To make things super easy, here’s how to create a menu command in VS to export the Game Template:
- Start Visual Studio or Visual C# Express, whichever one you are using with XNA Game Studio.
- On the Tools menu, select External Tools…
- Click Add
- In the title field, type Export Game Template…
- In the command field, hit the browse button (…), select templateexporter.exe, and click OK.
- In the arguments field, type the following (including quotes) "$(ProjectDir)$(ProjectFileName)"

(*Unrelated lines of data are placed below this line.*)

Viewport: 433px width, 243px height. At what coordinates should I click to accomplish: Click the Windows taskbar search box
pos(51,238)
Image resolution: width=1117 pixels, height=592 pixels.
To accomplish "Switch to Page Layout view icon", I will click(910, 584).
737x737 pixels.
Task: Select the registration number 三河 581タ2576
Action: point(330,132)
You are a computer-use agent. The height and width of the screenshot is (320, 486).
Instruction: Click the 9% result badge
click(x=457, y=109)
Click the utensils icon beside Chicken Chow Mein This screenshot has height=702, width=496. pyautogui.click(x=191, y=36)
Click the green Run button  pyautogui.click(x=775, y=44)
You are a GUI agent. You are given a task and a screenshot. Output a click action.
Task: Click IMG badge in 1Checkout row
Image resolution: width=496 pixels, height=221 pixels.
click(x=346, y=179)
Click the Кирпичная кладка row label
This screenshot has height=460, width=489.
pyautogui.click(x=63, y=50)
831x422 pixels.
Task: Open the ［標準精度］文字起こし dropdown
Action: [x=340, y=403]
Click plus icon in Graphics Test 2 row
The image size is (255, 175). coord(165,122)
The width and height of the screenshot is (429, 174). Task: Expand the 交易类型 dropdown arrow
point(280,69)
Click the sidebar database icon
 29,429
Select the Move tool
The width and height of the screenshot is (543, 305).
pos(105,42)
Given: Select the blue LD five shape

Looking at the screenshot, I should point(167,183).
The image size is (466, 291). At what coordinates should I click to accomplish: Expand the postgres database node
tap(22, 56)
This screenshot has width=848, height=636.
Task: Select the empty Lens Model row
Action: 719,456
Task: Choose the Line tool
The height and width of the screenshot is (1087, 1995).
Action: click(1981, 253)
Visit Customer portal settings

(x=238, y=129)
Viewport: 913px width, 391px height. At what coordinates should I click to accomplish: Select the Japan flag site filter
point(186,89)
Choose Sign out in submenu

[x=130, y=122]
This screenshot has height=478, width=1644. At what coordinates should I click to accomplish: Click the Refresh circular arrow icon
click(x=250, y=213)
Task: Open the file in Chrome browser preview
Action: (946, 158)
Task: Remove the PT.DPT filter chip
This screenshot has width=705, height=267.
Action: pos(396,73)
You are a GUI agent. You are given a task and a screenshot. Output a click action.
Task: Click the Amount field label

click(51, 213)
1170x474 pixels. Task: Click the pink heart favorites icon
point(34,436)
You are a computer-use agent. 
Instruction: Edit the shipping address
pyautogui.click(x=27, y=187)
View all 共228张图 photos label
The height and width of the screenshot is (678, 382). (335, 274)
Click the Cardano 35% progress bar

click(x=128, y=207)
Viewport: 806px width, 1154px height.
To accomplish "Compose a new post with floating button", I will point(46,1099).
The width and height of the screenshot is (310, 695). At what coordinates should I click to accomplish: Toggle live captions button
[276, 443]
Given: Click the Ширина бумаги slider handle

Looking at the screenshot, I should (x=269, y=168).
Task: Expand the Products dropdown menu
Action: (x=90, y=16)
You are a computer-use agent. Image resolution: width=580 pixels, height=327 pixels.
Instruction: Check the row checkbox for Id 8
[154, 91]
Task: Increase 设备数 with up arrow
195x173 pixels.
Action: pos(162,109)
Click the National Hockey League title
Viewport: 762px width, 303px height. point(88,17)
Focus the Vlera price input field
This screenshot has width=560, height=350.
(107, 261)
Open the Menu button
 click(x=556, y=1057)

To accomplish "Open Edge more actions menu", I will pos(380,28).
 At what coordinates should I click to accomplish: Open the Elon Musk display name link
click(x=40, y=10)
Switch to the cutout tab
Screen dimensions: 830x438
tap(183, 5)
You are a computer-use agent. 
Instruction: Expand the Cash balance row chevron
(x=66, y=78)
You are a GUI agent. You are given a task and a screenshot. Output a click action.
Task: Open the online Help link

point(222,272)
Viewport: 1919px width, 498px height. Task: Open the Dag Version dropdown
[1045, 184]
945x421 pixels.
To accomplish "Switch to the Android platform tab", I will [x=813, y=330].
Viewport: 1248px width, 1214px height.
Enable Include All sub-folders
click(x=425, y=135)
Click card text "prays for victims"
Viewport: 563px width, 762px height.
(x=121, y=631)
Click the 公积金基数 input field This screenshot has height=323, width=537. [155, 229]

- Check the box labeled, "Use output window"
- Click OK
That’s it. Now all you need to do is create a game project and run Tools->Export Game Template…
Where the Templates Go
If everything works out, you’ll be able to create a project from your template by looking in the My Templates section of the New Project dialog.
A Few Words of Caution
I haven’t really tested this utility much. After it creates the template, it opens up Explorer at the folder where the template was created. This is so you know where it is, since I’m guessing most people will end up sharing the templates. Templates are .zip files, and the name is based on the name of the project you are exporting. If the name already exists, the template will be created with a random suffix to avoid overwriting anything. It’s up to you to manage your templates.
I don’t have support for creating a template description or customizing the icon. You can do those things yourself pretty easily by editing the .vstemplate file inside the template’s .zip file. That is, extract all the files, edit the .vstemplate file, then zip all the files back up again. Make sure you zip up only the files, not the folder – the .zip file has to contain the .vstemplate file in its root folder.
Keep in mind that when you run the menu command, the arguments specify the current project based on the active document or Solution Explorer selection. Please note that game projects contain nested content projects… which means you can accidentally export just the content project if you have a content item selected when you run the command. If you export just the content without a game or library project, it won’t do anything useful.
This exporter utility was written for XNA Game Studio 3.0, but it will probably work with XNA Game Studio 2.0 projects as well (but I haven’t tried it, and don’t recommend it). If you don’t have XNA Game Studio 3.0 at all, the templates should end up in your Documents folder instead.
[Note (Jan. 11, 2009): I've uploaded a new version of the template exporter and modified this post to delete the reference to a DLL that is no longer included (or required) in the ZIP file.]